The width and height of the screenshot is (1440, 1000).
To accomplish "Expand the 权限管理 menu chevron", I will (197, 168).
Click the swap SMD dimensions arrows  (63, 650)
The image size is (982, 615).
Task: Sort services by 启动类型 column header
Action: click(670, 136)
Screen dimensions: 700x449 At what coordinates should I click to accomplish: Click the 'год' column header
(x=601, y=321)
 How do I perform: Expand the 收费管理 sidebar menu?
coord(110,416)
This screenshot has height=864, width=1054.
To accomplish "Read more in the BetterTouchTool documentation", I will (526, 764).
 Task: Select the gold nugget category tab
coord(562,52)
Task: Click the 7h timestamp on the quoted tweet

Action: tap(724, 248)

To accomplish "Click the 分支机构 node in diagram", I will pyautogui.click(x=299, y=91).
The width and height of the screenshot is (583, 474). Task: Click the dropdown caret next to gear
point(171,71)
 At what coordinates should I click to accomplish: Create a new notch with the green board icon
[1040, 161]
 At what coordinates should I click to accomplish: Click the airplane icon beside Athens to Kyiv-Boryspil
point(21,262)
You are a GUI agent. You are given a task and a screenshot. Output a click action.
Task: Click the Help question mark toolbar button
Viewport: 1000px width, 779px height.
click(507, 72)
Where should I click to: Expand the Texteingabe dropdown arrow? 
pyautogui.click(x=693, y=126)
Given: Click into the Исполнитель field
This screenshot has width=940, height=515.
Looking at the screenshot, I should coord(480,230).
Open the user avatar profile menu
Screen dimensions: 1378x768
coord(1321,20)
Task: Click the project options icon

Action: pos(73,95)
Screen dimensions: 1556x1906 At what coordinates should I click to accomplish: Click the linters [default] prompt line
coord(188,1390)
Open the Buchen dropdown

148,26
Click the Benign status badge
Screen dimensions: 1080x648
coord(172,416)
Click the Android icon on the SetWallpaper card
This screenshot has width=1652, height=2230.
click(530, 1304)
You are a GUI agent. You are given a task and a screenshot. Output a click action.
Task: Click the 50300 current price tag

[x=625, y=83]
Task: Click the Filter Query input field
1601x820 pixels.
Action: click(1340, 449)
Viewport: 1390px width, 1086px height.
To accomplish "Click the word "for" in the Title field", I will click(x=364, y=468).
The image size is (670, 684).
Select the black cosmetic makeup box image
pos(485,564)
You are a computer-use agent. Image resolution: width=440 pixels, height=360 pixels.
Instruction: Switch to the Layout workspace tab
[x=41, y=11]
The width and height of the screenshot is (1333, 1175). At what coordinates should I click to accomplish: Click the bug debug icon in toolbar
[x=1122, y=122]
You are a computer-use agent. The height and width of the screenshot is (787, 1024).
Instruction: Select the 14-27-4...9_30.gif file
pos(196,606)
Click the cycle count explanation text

Exercise: Write out exactly, and only, each line from the one with "Viewport: 1000px width, 779px height." down to the last line of the records above.

Completed exercise:
Viewport: 1000px width, 779px height.
click(507, 72)
Where should I click to: Expand the Texteingabe dropdown arrow? 
pyautogui.click(x=693, y=126)
Given: Click into the Исполнитель field
This screenshot has width=940, height=515.
Looking at the screenshot, I should coord(480,230).
Open the user avatar profile menu
Screen dimensions: 1378x768
coord(1321,20)
Task: Click the project options icon

Action: pos(73,95)
Screen dimensions: 1556x1906 At what coordinates should I click to accomplish: Click the linters [default] prompt line
coord(188,1390)
Open the Buchen dropdown

148,26
Click the Benign status badge
Screen dimensions: 1080x648
coord(172,416)
Click the Android icon on the SetWallpaper card
This screenshot has width=1652, height=2230.
click(530, 1304)
You are a GUI agent. You are given a task and a screenshot. Output a click action.
Task: Click the 50300 current price tag

[x=625, y=83]
Task: Click the Filter Query input field
1601x820 pixels.
Action: click(1340, 449)
Viewport: 1390px width, 1086px height.
To accomplish "Click the word "for" in the Title field", I will click(x=364, y=468).
The image size is (670, 684).
Select the black cosmetic makeup box image
pos(485,564)
You are a computer-use agent. Image resolution: width=440 pixels, height=360 pixels.
Instruction: Switch to the Layout workspace tab
[x=41, y=11]
The width and height of the screenshot is (1333, 1175). At what coordinates should I click to accomplish: Click the bug debug icon in toolbar
[x=1122, y=122]
You are a computer-use agent. The height and width of the screenshot is (787, 1024).
Instruction: Select the 14-27-4...9_30.gif file
pos(196,606)
Click the cycle count explanation text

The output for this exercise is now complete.